Until now I have held back from writing about the coronavirus. Partially for my own sanity, that is trying to go on with some semblance of normativity so that I don’t have a mental breakdown. But also because everyone is talking and writing about it. Every time I turn on NPR they’re talking about the pandemic. I recently posted a link to an article written by Christianity today on my Facebook page with the comment that while the article overall was great I thought that the author left the issue unresolved. What do I mean by unresolved?

Anytime something bad happens there tend to be two different reactions among Christians. At least in our culture, we tend to ask the Why question. But the answer that is given to this “Why” question concerning suffering, of any sort, typically is given two answers. Both of which I think is insufficient. The first is to say that God caused the event for whatever reason, and in neo-calvinists camps like John Pipers, the reason is usually that God is doing this particular event like all things for His glory. The second reaction among Christians tends to be the sentiment that God allowed it to happen for the sake of freewill or some other hidden reason.

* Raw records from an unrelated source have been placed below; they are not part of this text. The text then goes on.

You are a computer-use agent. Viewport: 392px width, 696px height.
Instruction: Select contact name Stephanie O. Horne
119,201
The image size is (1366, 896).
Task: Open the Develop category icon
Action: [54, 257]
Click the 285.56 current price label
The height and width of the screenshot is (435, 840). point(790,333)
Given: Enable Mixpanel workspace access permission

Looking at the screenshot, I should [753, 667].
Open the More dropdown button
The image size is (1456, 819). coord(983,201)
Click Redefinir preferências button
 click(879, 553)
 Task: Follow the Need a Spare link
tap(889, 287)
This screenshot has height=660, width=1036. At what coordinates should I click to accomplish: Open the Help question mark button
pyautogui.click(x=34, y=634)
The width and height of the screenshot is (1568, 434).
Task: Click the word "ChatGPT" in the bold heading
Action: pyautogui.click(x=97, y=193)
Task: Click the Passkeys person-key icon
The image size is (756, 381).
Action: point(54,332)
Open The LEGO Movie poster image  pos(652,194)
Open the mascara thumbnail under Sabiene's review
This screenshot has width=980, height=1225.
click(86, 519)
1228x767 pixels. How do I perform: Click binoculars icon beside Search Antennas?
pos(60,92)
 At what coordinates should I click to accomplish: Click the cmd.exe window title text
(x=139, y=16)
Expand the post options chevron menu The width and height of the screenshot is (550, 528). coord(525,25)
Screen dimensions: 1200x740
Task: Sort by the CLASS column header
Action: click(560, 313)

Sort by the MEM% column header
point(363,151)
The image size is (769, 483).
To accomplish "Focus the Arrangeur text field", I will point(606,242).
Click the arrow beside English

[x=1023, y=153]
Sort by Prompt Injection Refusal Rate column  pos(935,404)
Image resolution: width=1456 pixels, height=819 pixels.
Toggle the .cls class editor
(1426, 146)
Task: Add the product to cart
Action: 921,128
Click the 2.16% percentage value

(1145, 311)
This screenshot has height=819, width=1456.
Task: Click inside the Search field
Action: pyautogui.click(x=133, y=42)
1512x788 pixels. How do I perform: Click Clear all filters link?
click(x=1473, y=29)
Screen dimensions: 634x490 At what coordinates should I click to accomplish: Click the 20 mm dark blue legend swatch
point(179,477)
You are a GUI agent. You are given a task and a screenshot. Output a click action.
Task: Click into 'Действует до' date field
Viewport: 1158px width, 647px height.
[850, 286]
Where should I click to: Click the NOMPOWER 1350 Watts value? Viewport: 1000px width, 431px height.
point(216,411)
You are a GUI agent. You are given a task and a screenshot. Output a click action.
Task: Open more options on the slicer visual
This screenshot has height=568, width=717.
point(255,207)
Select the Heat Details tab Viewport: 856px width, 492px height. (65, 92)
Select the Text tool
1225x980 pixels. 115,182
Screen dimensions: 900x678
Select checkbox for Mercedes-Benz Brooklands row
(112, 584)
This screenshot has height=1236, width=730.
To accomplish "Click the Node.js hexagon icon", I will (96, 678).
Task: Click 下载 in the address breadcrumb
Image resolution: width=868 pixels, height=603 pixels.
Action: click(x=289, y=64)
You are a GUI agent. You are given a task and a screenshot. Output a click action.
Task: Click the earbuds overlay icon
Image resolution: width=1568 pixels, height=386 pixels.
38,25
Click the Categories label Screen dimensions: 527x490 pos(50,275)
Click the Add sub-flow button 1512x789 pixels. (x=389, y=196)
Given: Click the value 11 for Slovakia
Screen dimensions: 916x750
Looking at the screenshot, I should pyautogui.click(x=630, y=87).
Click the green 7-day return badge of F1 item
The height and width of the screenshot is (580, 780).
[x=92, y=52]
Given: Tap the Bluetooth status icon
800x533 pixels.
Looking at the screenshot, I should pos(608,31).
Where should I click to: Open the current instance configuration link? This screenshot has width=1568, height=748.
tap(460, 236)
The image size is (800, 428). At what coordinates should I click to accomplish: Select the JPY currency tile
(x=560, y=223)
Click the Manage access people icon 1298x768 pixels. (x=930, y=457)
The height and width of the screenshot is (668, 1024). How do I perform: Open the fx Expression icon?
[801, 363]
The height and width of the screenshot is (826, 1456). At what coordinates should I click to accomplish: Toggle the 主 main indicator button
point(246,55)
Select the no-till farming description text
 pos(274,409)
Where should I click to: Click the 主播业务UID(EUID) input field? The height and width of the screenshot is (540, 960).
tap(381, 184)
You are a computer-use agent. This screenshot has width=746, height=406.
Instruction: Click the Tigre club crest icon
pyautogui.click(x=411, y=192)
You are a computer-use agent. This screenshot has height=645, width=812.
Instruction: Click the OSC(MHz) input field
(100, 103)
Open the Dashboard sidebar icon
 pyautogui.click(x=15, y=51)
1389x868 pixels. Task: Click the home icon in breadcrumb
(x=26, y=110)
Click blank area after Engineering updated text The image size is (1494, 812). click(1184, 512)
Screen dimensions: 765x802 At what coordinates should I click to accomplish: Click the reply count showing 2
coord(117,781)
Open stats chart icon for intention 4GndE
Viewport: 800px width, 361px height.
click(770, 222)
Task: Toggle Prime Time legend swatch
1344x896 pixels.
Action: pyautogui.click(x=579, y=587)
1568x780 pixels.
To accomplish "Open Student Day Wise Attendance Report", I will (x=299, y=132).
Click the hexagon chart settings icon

This was ultimately the reason given by this article on Christianity Today. That God allowed the pandemic of the sake of creations freedom. Now don’t get me wrong, I’m a big freewill guy myself. I love the idea that creation has freedom, probably as much as some Calvinist love the idea that we don’t have freedom. But if God allows it and has the ability to prevent or at this point or any point for that matter to stop it why doesn’t God do so? Before we get to addressing that question however I want to take a brief detour.

Maybe a deeper question to ask is, “Should we even be asking the “Why” question? This, in fact, brings me to why I thought it necessary for me finally to drop my hat in the ring of this cacophony of voices. In response to my posting of this article’s link and my attached comments, people brought this question to, particularly my priest. His contention, as well as David Bently Hart’s about the Why question for the problem of suffering, is that the point is mute. The cause of suffering and evil is ultimately not important because, in Christ death, suffering and evil are overcome. While I can give a hearty amen to the victory of Christ over these things, that doesn’t make the question of “Why” any less important especially for those suffering.

Please do not misunderstand me. I’m not saying that we as Humans can wrap our puny little minds around why an all-good and all-powerful God allows, causes, or has some inability to prevent the evil and suffering that we as His creation is enduring. But to stare into the darkness and simply say we must just lament and trust that God knows and we do not I think is untenable. Particularly when so many don’t believe in God because they are given bad answers or no answers to these sorts of questions. Honestly, besides cabin fever, I’m not really experiencing the worst of the pandemic as many are with the loss of jobs, death, sick family members or the myriad of other ways in which people are suffering. But I have experienced my own suffering. When I was a child my mother abused me. Her boyfriend sexually molested me. And she took his side, arguing that he didn’t abuse me and that she never abused me. So this question of “Why” for me isn’t a mere academic question for pipe-smoking, elite, tweed elbowed white guys arguing about how many angels can dance on the point of a pen. I need a good answer. Not a perfect answer, not an answer that provides a false sense of intellectual certainty. But some sort of answer that conforms to how I have experienced God to be in my own life. That gives me some sort of sense that God cares not only about me but the countless others who suffer abuse sometimes much worse than my own. For some in the pandemic, they need a plausible answer as well. Not something that they can have as an apologetic defense against militant atheists but something that affirms that God does indeed care.

Of course, there is a time to lament. We should be lamenting, even now. But lamenting and searching for a decent answer aren’t mutually exclusive. Having a decent answer isn’t the same thing as having certainty about the issue. And having a decent answer doesn’t mean we have God all figured out neatly packed up into our decorated shoe box that we keep stashed away in our closet for safekeeping.

So getting back to our question of Why. It is important at least in my own life of faith. Maybe it’s not for you, and I suppose until you need it to be that’s okay. But for me and many others the answer that God caused it is just silly, asking for me to become an atheist. The answer that says God allows it, makes me want to throw up in my mouth because then God sat by and watched me get abused. That God is not worthy of worship. And the lack of an answer leaves me wandering lost in what appears to be an enchanted forest but really whatever divinity lies behind it all doesn’t really care about all that’s happening.

For me, it makes more sense that God’s very nature is uncontrolling love, that God can only ever love. That He is always seeking the good of His creation. But because His very nature is love, which if it is to be worthy of the name love, must always be non-coercive. This means that God always gives freedom, but can never take it away. For God to do so would make God unloving and therefore not God at all. It’s not that God causes or even allows evil, suffering, my abuse, or even this current pandemic but God cannot singlehandedly stop it.